Meg 2: The Trench: Movie Review

Meg 2: The Trench: Movie Review

Cast: Jason Statham, Wu Jing, Sophia Cai, Page Kennedy, Sergio Peris-Mencheta, Skyler Samuels and Cliff Curtis
Director: Ben Wheatley

The latest outing from The Meg series is a film of two halves.

But depressingly, the film's second half shows you what an immensely fun experience Meg 2 could have been if it didn't require mountains of muddied and muddled set-up in its first mind-numbingly tedious hour.

Meg 2: The Trench: Movie Review

Statham returns as Jonas Taylor, who's now an eco-warrior (a green James Bond as one wag dubs him early on). Called back by old pals Mac (Curtis, relaxed and charming and game to embrace the potential silliness) and DJ (Kennedy, here for the quips and action tropes) to a research institute run by Jiuming Zhang (Jing, wooden), Taylor finds himself soon fighting for his life and everyone around him when corporate espionage opens up a trench deep under the water and lets loose more Meg-induced creature chaos.

There's an inherent silliness to the story here which would have served Meg 2 better had it been embraced early on.
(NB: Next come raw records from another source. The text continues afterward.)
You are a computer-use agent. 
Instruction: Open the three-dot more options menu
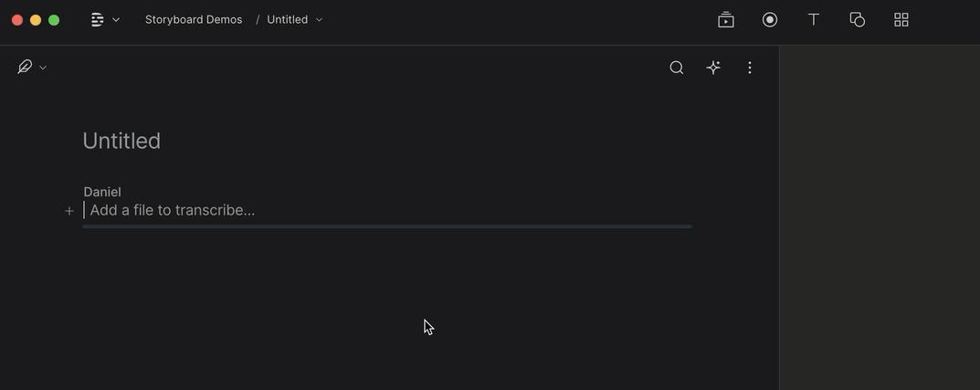(x=750, y=68)
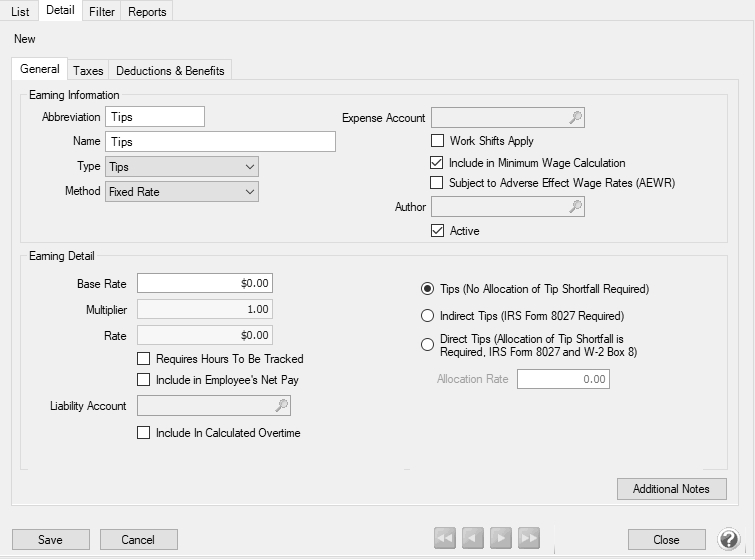Open Liability Account lookup magnifier
The height and width of the screenshot is (560, 755).
click(282, 405)
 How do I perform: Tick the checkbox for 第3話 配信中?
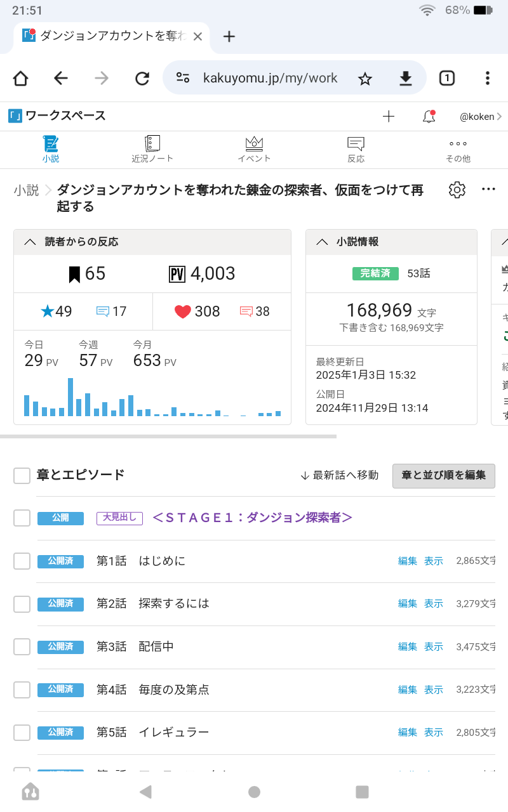pos(22,646)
Instead, viewers are subjected to a hook, line and stinker set up of murky and muddily executed CGI as Taylor and pals become trapped deep under water and have to hike 3km to safety in a deserted base. Early scenes are too dark to be engaging, water threats to confined to jump scares and obvious jolts - it's more hokey than horrific.

Meg 2: The Trench: Movie Review

Things take a turn when a triptych of Meg are threatening local paradise hotspot Fun Island.

It's here director Wheatley finally settles on what the audience has come for - dumb, blockbuster creature-led fun that sees the typically wooden Stath hurtling across the waves on a jetski to save people, Kaiju-like creatures doing their best Jaws impression, and bizarrely throwing in elements of Jurassic Park to provide "terror." (A great shot of those being chomped from inside the Meg's mouth shows the creativity Wheatley has and almost proves worthy of enduring the whole 2 hour affair.)

Perhaps that's the problem with Meg 2 - its reliance on humans to provide the depth that the audience needs and failing so miserably. Statham does what he always does in these films, dispatching both absurd one-liners and pithy comments with the emotional depth of someone who's had their face severely Botox'd - but it's not enough to make Meg 2 fully bearable.

Meg 2: The Trench isn't exactly dead in the water, but it's frustratingly flawed and not smart enough to realise dumbing down is really what the series needs - it's exactly why the Sharknado series thrived. That was astute enough to realise what its parameters were - the Meg series, despite concerning itself with prehistoric creatures, has yet to even undergo a basic evolution to endear itself to its audience.

It's less shark tale, more shark fail.